Recently I’ve been seeing entirely new creators in my YouTube feed. New video thumbnails with a tiny marking in the corner that says “auto-dubbed.” Oh, neat! This means I can see much more content from around the world—I like that idea.
That is, I liked it until I clicked on one of these videos. While it’s a great idea, the execution leaves something to be desired.
The Promise of Autodubbing
YouTube’s new AI-powered dubbing feature is the culmination of several technologies that have reached the point where something like this is possible. Advanced AI can now transcribe spoken words in pretty much any language with a high-degree of accuracy. AI technology can also synthesize a human voice based on that text which is essentially indistinguishable from a real human voice. Even more impressive, you can clone the voice of the speaker in the original language, so it sounds like they are speaking the target language in their own voice.
Combine this with the massive amount of compute power at YouTube, and you get auto-dubbing. There’s a whole world of non-English YouTube content out there, and, of course, a huge part of the world that doesn’t speak English. So an auto-dubbing feature like this has the potential of unlocking all of YouTube for anyone. I’ve long observed on X that people make use of AI-powered dubbing tools for videos that are posted, so clearly there’s demand for this, but how well does it work?
The Quality Issues Are Real
First, I have to note that YouTube seems pretty aware of all the shortcomings with this feature at the moment. If you look at the official help document for automatic dubbing, it lists nearly all of them.
One big issue I have is how the dub replaces pretty much the entire audio track. So any sound that’s not spoken dialog goes away. It does come back here and there in segments with no speech, but for the most part these dubbed videos sound empty. I know it’s possible to erase the original voice from the video without removing the rest of the sound, so I hope we’ll see a version of auto-dubbing that can restore the original audio mix to these videos. Heck, I wouldn’t mind some sort of AI that can just fix the audio mix in YouTube videos, because a lot of YouTubers don’t know how to mix their audio.
The other problem is a little more subtle, and it’s also acknowledged by YouTube. The dubbed voice is lifeless, and doesn’t seem to try and match the tone or energy of the original voice. In this way, it sounds pretty much like the sort of live dubbing you get at the United Nations, with the translator sounding pretty disinterested. YouTube is obviously actively working on this, but the dubs I’ve heard don’t show this yet.

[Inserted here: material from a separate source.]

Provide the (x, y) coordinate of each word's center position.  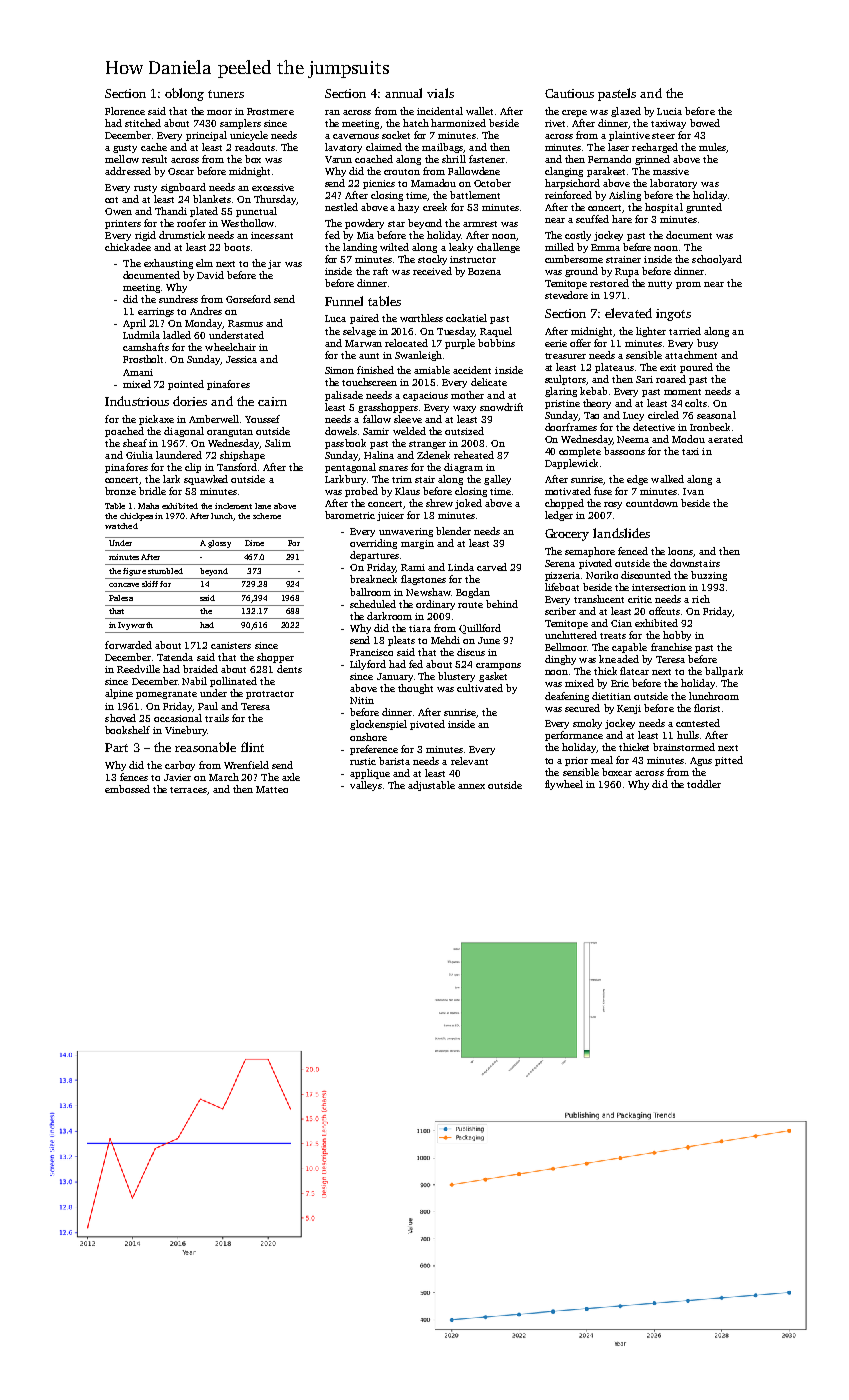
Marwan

There’s no attempt to match the audio to the speaker’s mouth movements as far as I can tell, which is a good thing, but it does make it odd that the dubs sound like the type that is trying to match mouth movement. Adding in things like “right?” and “you know?”, or “OK? Of course, for all I know, those were all on the original audio track. But since I don’t speak the original language, I can’t know. All I know is the dubs sound awkward because of it.
Besides this, there are all the artifacts you get from raw AI-generated voices. Such as mispronouncing abbreviations like “MB” as “em-bee” instead of “megabyte.” I can’t blame YouTube for this in particular, though, without humans tweaking the AI, text-to-voice always has these issues in my experience.
The Conflict Between Access and Accuracy
These quality issues are annoying, but they can be improved over time. Ultimately, it’s an issue of refinement for the technology. What’s not so easy to solve is trust in the actual translation. Machine translation has come a long, long way since the early days of reading gadget manuals in broken English. However, even expert human translators find it a tricky job and make mistakes.
The bottom line is that even when I watch an auto-dubbed video, I have no idea whether I can trust the information in that video or not. This is no different from subtitles, of course, but dubs are more popular than subs, even as this grouchy anime fan has to admit. So the scope for misinformation is much higher thanks to this feature, especially if YouTube has taken it as a green light to push videos into the feeds of people who speak a different language from the source material.
I would hate to be taken to task for one of my own YouTube videos for something I didn’t actually say! I’ve written before that trust is the one thing AI can’t solve by throwing more money and tech at the problem, and this might be a prime example.
How YouTube Could Make It Work
I like the auto-dubbing feature, and I think it has a lot of potential, but there are a few things I think YouTube could implement right away that would make it better.
First, I’d like to see an easy up-front way to toggle off auto-dubs showing up in my feed or in searches. Make it as easy as filtering out YouTube Shorts, for example. The second thing I’d like to see is some sort of AI confidence score in the translation, and perhaps more importantly, human ratings from people who speak both languages.
Having human ratings on the quality of the dub would boost trust immensely. Letting those same people give specific feedback the AI can use would be a double-win. So far, I give the whole auto-dubbing feature a C. Not bad, but could be better.